**Problem requirements:** From the entries below, pull out each line where "agent" appears.

**Extracted entries:**

--- START ---

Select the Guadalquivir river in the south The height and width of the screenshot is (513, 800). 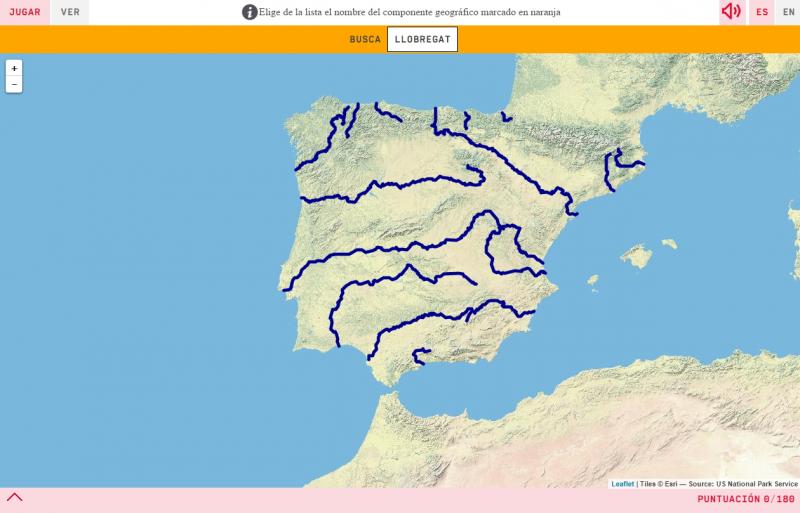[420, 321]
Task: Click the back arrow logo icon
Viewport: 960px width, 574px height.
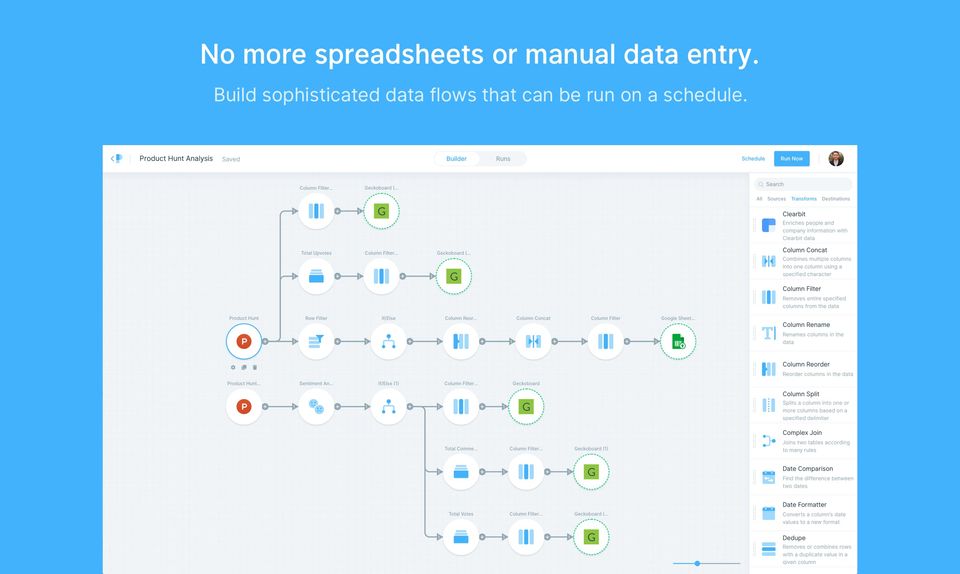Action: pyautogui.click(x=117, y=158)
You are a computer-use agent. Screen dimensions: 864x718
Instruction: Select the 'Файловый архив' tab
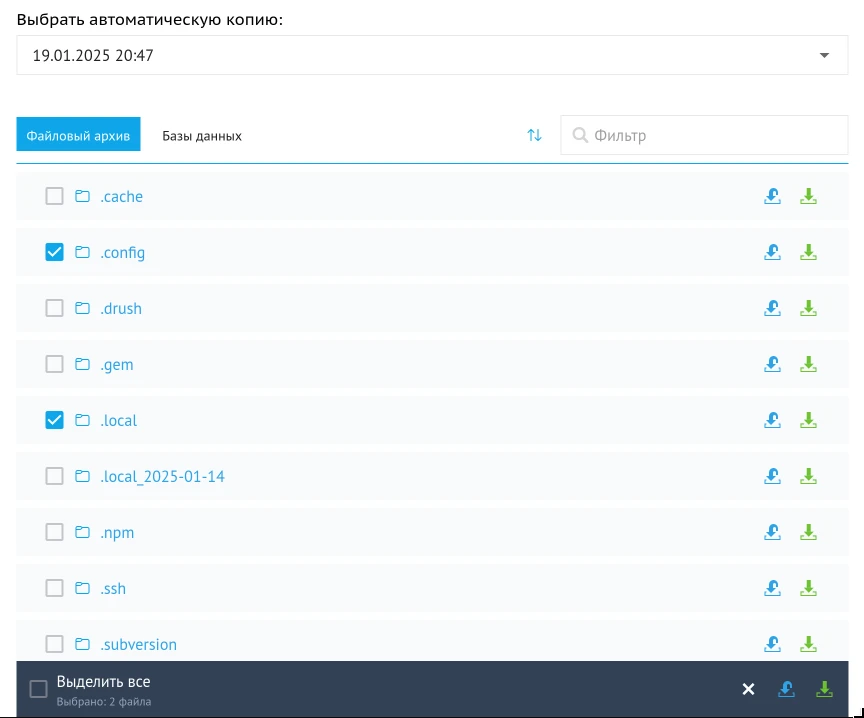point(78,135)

--- END ---
--- START ---

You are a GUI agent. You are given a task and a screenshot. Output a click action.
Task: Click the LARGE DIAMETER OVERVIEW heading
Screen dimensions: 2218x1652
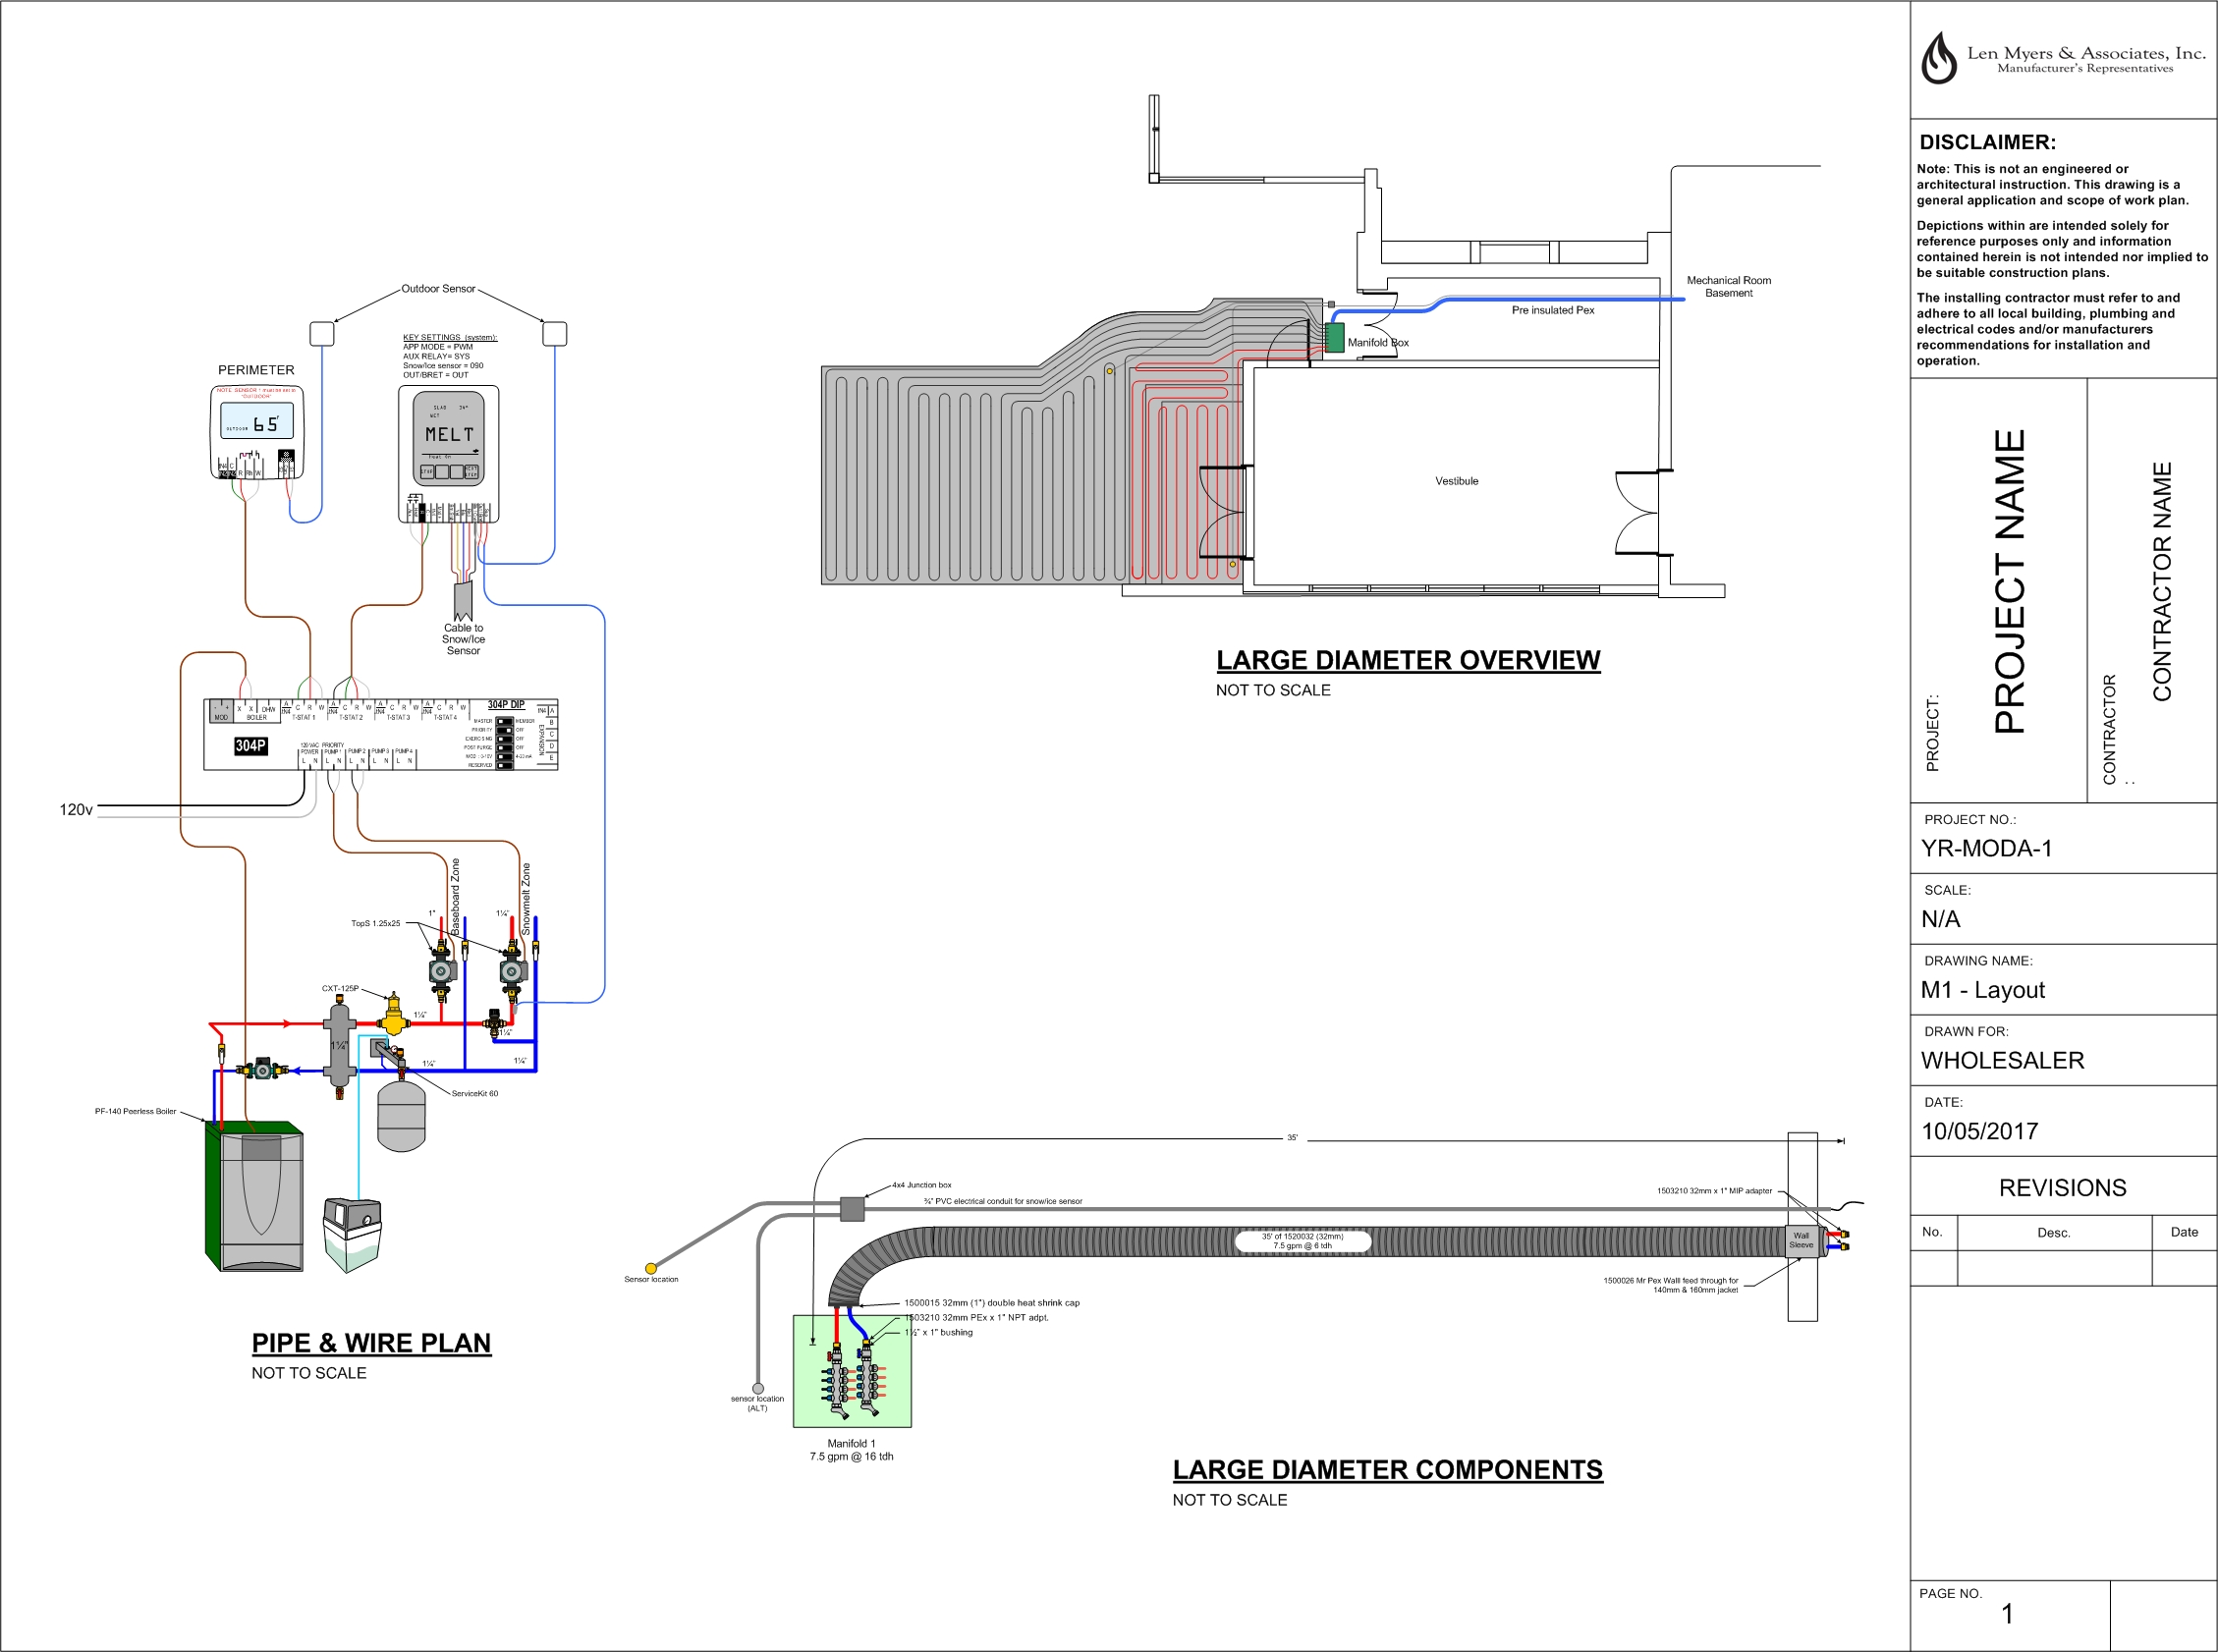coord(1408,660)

--- END ---

**Solution for this problem:**
You are a computer-use agent. Screen dimensions: 864x718
You are a GUI agent. You are given a task and a screenshot. Output a click action.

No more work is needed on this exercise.